Incident Report: 20181114
Incident Report | |
---|---|
ITS broke | |
Summary | |
Severity | Moderate |
Impact | High (Dead air for around 2 minutes) |
Event Start | 25/02/2017 16:29 |
Event End | 25/02/2017 17:30 |
Recurrence Mitigation | Fix Nameservers |
Contacts | |
Recovery Leader | Isaac Lowe |
Other Attendees | Jordan Cameron |
(Total dead air: 16:28:44 - 16:30:36)
This page is under development because this literally just happened.
Causes
Basically, ITS broke so anything at URY that's reliant on their DNS/Nameservers also broke, so we lost Jukebox, MyRadio and even the studio selector. However, it couldn't have happened at a better time with Head of Computing Jordan Cameron and Assistant Head of Computing Isaac Lowe both in the station at the same time.

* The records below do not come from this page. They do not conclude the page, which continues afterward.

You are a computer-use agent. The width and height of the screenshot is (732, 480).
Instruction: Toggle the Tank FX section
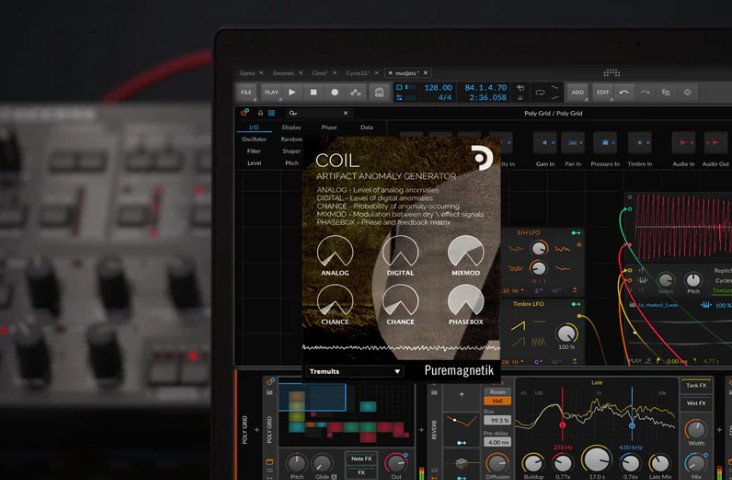click(x=695, y=385)
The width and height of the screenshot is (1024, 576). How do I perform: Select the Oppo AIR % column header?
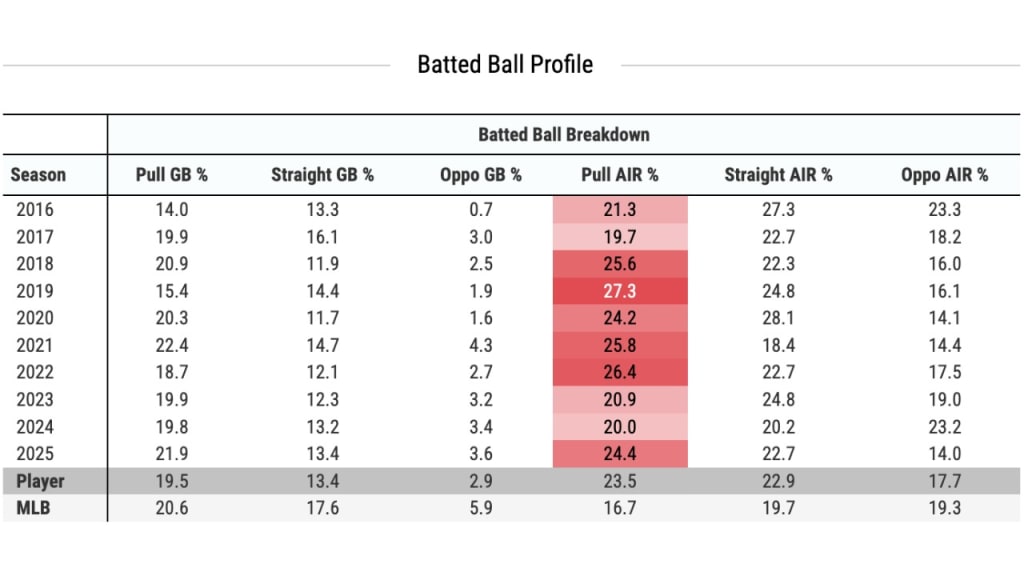(944, 175)
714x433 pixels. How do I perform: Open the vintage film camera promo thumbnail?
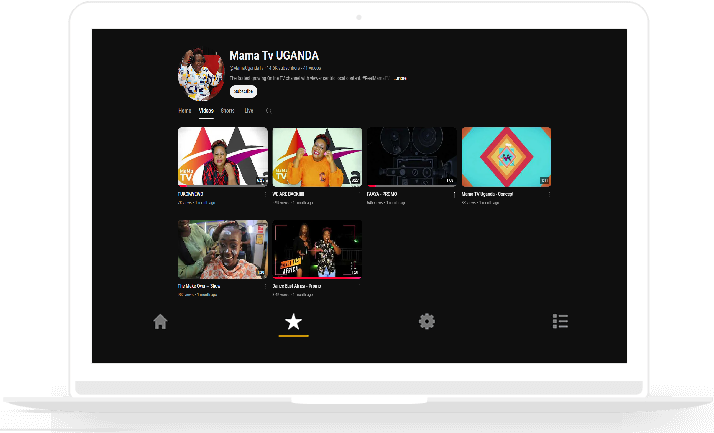point(411,157)
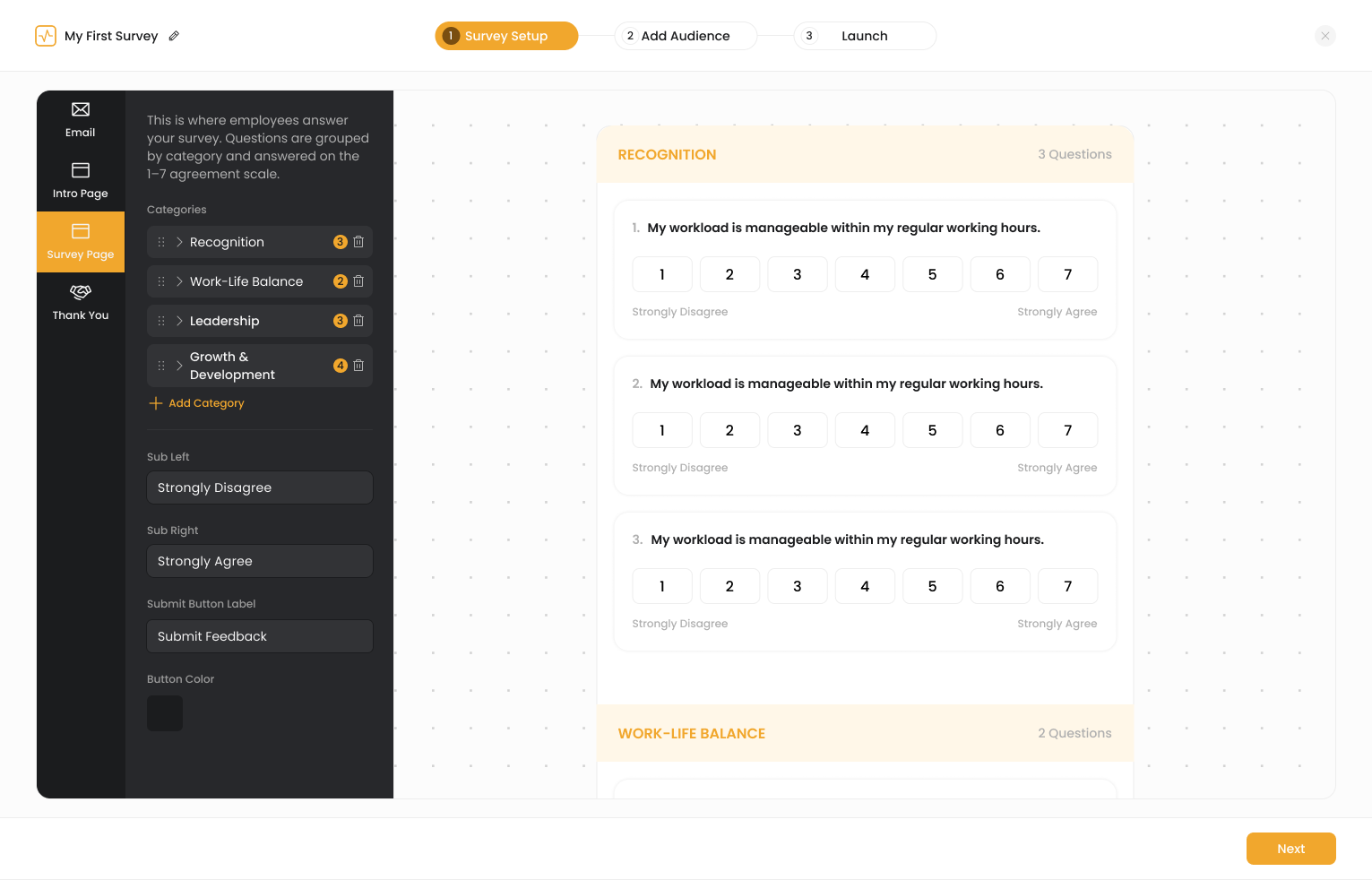Expand the Recognition category chevron
Viewport: 1372px width, 880px height.
pyautogui.click(x=179, y=242)
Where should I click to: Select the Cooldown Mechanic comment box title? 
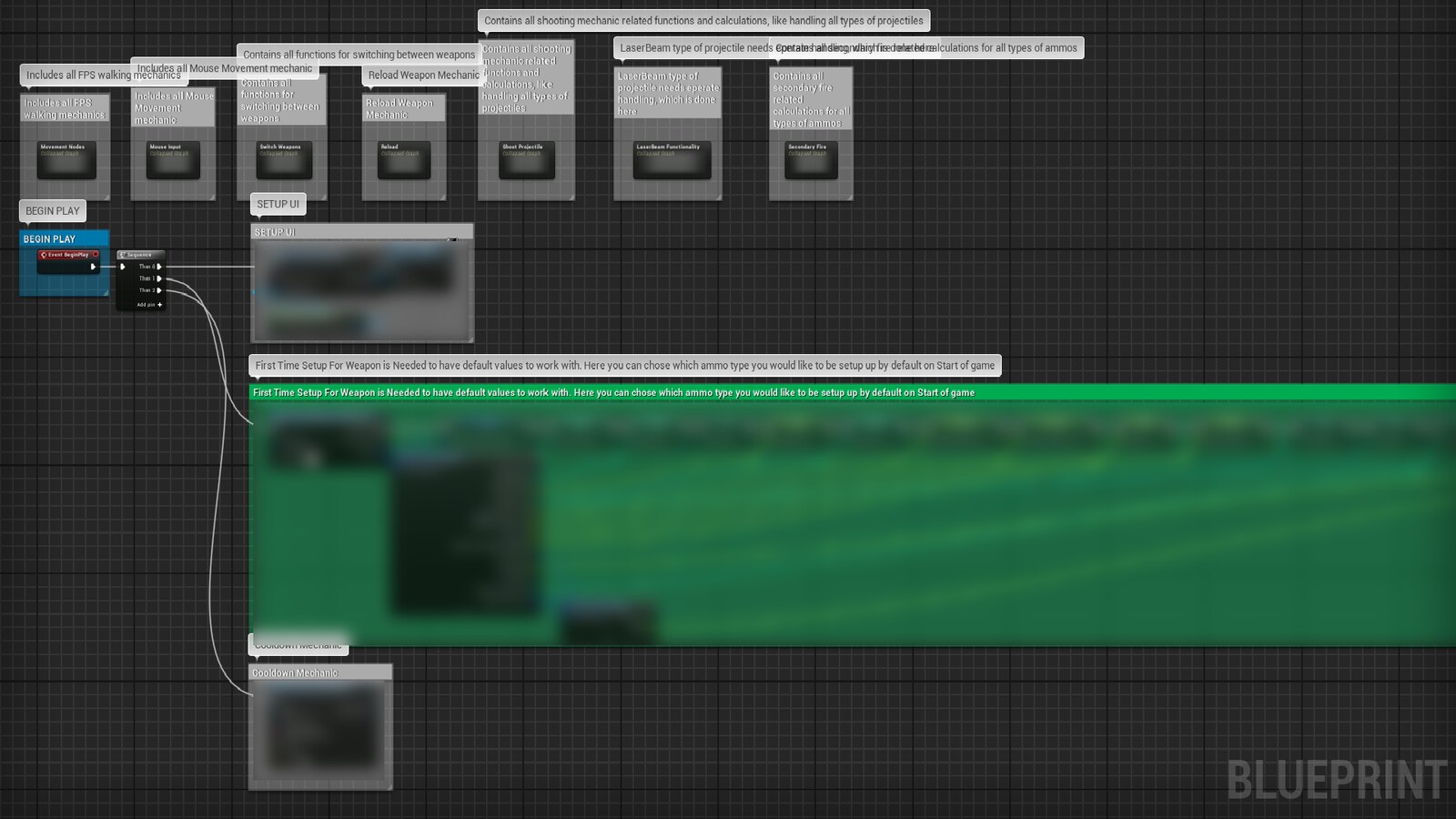coord(319,672)
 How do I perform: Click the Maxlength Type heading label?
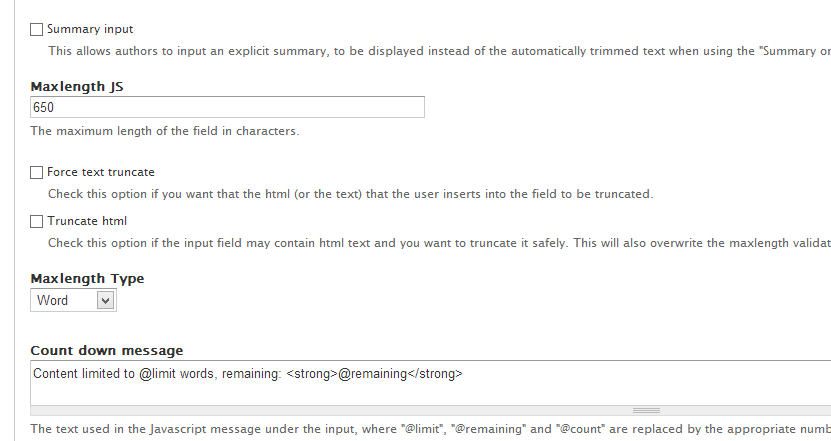pyautogui.click(x=87, y=279)
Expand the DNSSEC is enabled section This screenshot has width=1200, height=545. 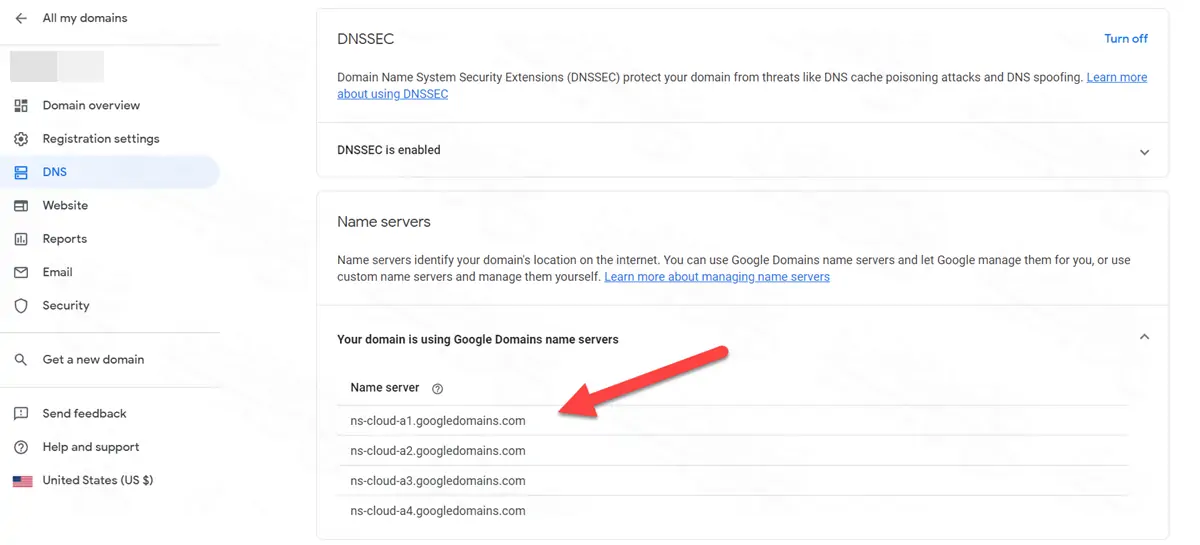click(1144, 152)
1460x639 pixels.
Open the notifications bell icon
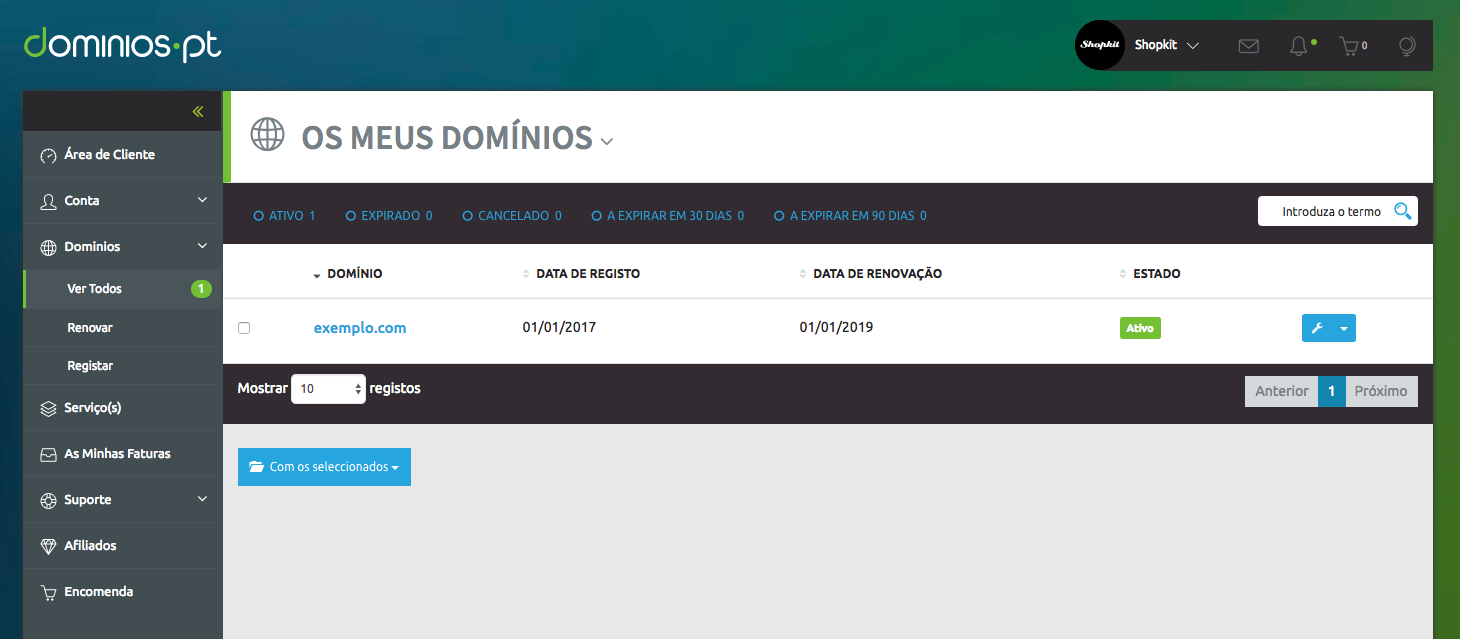coord(1298,46)
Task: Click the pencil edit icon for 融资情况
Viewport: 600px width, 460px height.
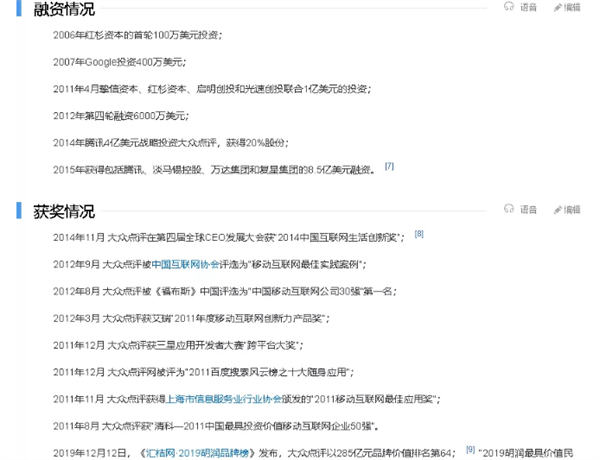Action: (556, 8)
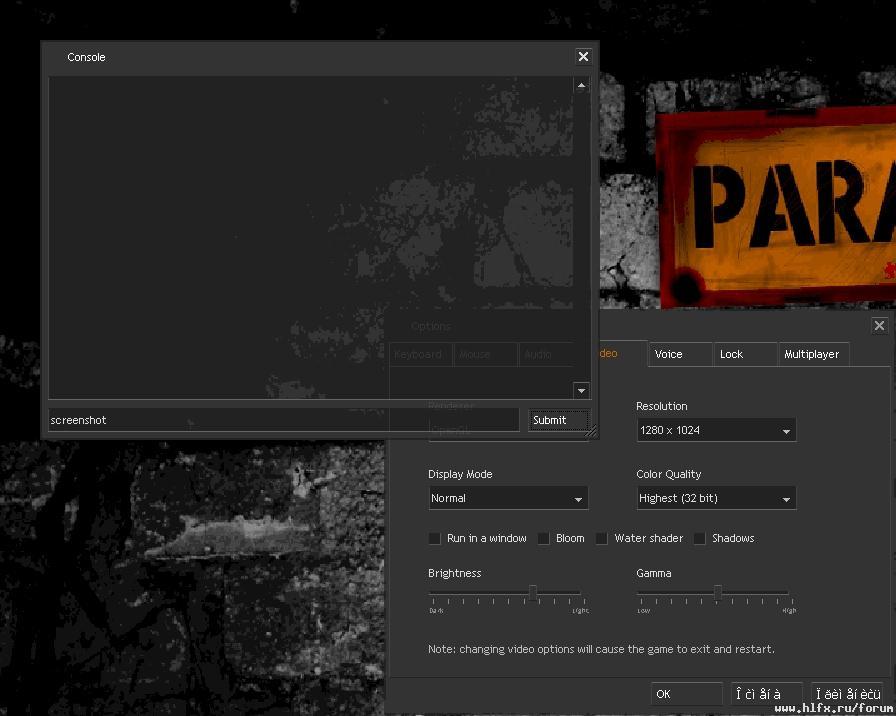Viewport: 896px width, 716px height.
Task: Close the Console window
Action: 583,57
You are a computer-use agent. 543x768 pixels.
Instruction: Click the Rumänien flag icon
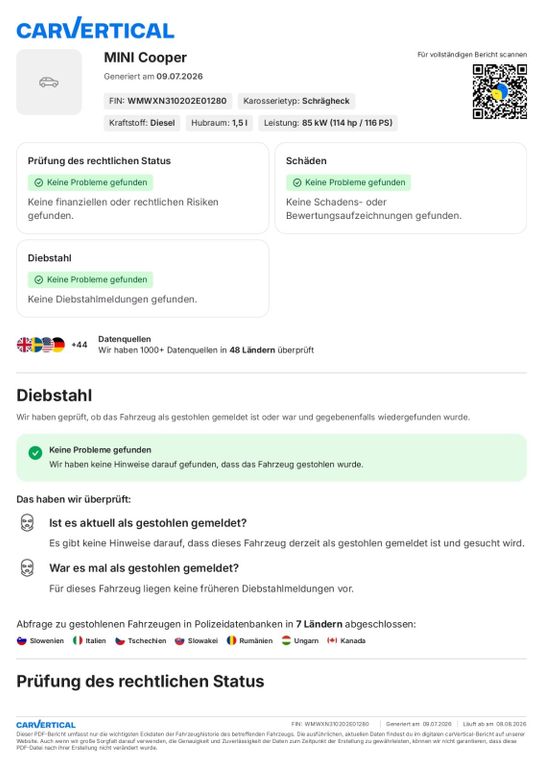[x=231, y=641]
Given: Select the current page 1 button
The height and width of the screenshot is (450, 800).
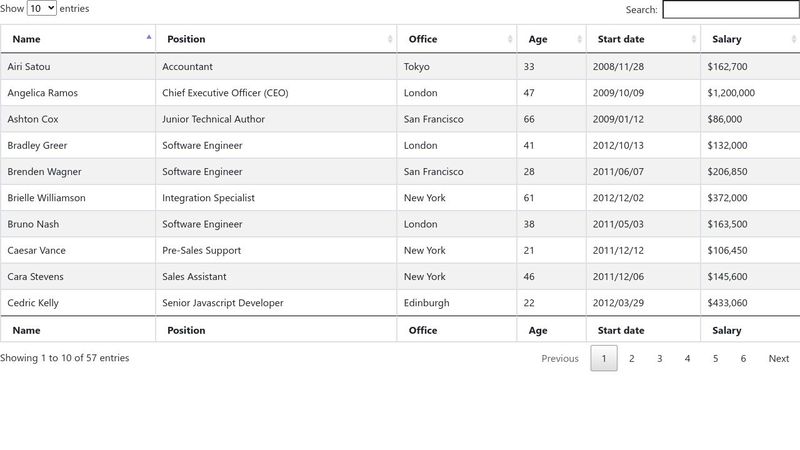Looking at the screenshot, I should click(604, 358).
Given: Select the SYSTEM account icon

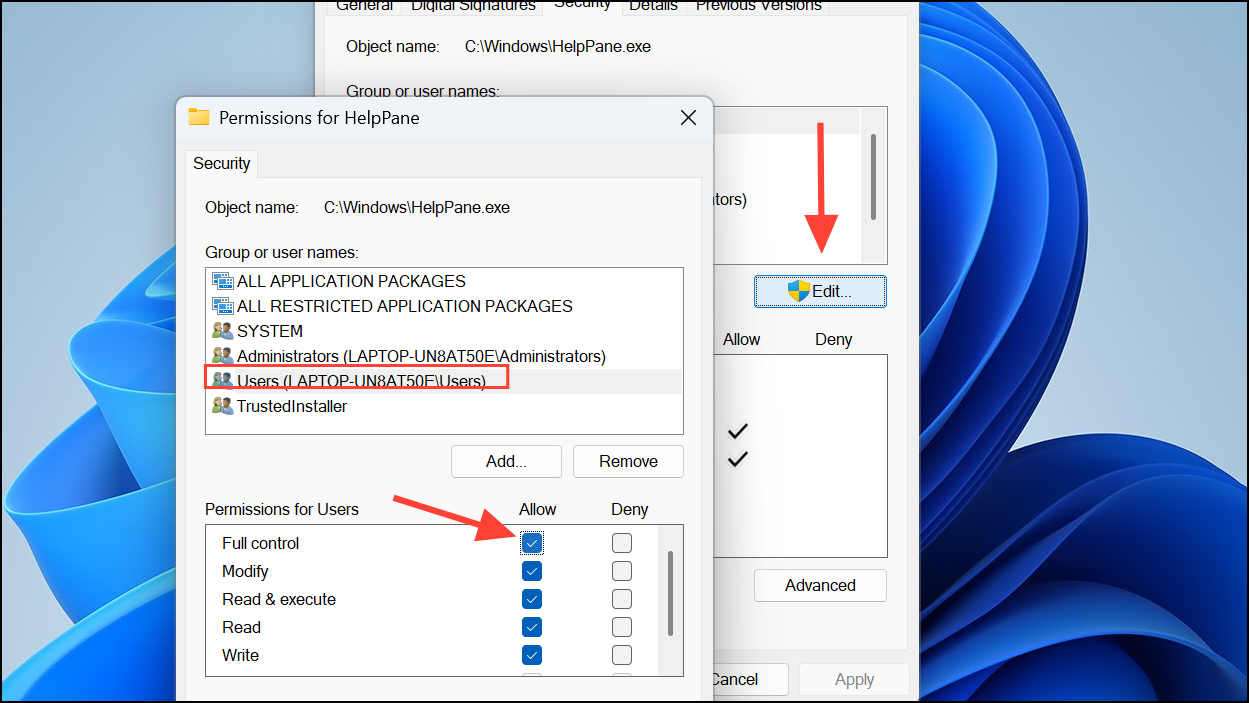Looking at the screenshot, I should click(x=222, y=330).
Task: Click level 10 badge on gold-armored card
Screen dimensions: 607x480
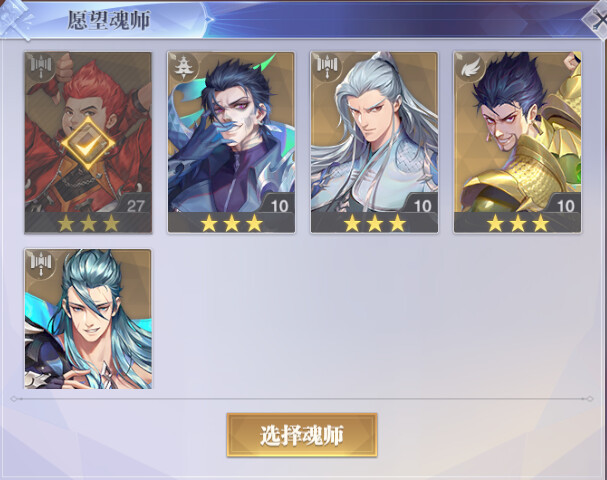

Interestingly, Rednet (Dante) and BAPS continued to function properly, so Jordan and Tom Burrows (who just happened to be in the station) did an unplanned Chat and Such, and were later joined by Jacob Dicker.
Approximately 30 seconds before the resumption of full services (ITS turned themselves back off and on again) Isaac was able to manually re-start Jukebox and the crisis was over.
Work Required
Investigate reducing dependency on ITS systems (NTP/DNS).
Honestly, we got lucky. If this had happened at 4am the dead-air time might have been measured in hours rather than minutes.
Also, don't walk into Studio Red and proclaim everything is broken.